Contudo, persiste a possibilidade de anulação do negócio pela autora, se bem que apenas com fundamento no erro.
Com efeito, apesar de se não ter provado o dolo do vendedor, não deixa o comprador de poder reagir contra a venda da coisa materialmente defeituosa. Só que, desta feita, com base no erro acerca das respectivas qualidades: é o que se infere do preceituado nas normas acima enunciadas, designadamente nos arts. 913º, 914º, 905º, 909º e 911º.
O erro que atinja os motivos determinantes da vontade referido à pessoa do declaratário ou ao objecto do negócio torna este anulável, desde que o último conhecesse ou não devesse ignorar a essencialidade para o declarante do elemento sobre que incidiu o erro (arts 247° e 251° do CC).

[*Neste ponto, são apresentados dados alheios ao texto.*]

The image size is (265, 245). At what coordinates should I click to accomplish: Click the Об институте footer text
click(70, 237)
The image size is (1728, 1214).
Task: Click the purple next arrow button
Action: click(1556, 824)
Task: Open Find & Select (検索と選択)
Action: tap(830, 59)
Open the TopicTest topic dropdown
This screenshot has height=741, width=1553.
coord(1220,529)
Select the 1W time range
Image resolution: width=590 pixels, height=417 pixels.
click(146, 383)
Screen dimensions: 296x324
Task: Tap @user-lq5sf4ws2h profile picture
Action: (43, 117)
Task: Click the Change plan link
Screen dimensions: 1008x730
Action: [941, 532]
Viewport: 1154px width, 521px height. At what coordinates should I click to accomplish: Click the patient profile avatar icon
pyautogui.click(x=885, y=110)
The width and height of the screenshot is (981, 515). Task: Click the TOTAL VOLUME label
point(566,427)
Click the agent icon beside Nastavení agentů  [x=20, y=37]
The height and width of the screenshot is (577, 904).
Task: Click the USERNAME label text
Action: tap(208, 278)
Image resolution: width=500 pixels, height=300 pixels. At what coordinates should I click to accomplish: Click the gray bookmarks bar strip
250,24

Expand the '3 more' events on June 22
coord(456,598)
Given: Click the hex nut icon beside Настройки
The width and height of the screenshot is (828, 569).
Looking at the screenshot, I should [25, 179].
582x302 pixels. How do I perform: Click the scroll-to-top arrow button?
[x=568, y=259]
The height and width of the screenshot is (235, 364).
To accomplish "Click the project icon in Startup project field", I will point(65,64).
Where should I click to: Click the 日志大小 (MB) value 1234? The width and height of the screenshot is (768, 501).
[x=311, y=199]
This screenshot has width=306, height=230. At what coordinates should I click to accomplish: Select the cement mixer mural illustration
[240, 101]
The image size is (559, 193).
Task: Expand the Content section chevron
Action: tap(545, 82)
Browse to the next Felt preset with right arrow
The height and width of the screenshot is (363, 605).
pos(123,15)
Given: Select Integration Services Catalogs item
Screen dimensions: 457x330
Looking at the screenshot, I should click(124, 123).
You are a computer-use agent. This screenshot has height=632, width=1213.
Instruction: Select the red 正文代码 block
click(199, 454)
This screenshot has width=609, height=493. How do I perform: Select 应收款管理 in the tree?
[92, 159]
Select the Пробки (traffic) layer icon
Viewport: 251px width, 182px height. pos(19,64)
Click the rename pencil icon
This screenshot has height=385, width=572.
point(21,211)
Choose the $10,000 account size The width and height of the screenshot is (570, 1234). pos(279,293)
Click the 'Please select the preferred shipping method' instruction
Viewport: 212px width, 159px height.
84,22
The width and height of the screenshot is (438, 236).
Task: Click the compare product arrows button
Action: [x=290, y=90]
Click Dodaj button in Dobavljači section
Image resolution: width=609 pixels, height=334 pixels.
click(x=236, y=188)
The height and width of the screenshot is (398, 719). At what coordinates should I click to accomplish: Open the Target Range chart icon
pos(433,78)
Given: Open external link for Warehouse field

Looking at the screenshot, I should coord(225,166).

In casu, além de todas as intervenções a que o equipamento foi submetido e elencadas em 8., provou-se que, em resposta a uma carta remetida pela autora à ré em 23 de Maio de 2008, aquela recebeu desta, em 4 de Junho de 2008, uma carta da mandatária da Ré, a Sra. Dra. Sónia Falcão da Fonseca, onde acusa a recepção da referida carta e confessa as intervenções de reparação feitas ao equipamento, menciona a necessidade do equipamento ser desligado e alvo de manutenção e ainda disponibilidade da Ré para efectuar toda a reparação do equipamento e celebração de um contrato de manutenção do mesmo.
Na sequência de tal carta, a autora remeteu outra à ré, em 11 de Junho de 2008,onde esclarece que aquando da compra nunca lhe foi mencionada a necessidade de desligar o equipamento e que a assistência técnica necessária seria feita e apenas necessária dois anos após a instalação do equipamento; que quando o equipamento é desligado a informação referente às farmácias de serviço não é prestada pelo que tem de ir manualmente colocar um papel na porta a informar as farmácias de serviço e que esta funcionalidade é parte integrante do equipamento adquirido; e que à data da aquisição, se tivesse sido informada da necessidade de desligá-lo, jamais o teria adquirido.
Daqui se retira que tivesse a autora tido conhecimento, aquando a negociação do contrato, que seria necessário desligar o equipamento, não o teria adquirido, na medida em que tal implica que a informação referente às farmácias de serviço deixe de ser prestada informaticamente.
Ora, tendo em conta o preço do equipamento locado (cerca de €120.000,00), mas também o fim a que o mesmo se destinava - gestão de senhas de atendimento e informação referente às farmácias de serviço - não podia, atentas as regras de experiência comum, de razoabilidade e bom senso, a ré ignorar que as referidas funcionalidades do equipamento eram essenciais para a autora, o qual era usado pela autora no seu comércio o que a ré igualmente não podia deixar de saber, ao que acresce que é do conhecimento geral que é obrigatória a informação visível do exterior da mesma sobre as farmácias de serviço e que, caso o equipamento não cumprisse cabalmente tais funções, a autora não teria celebrado o contrato de locação financeira que efectivamente celebrou.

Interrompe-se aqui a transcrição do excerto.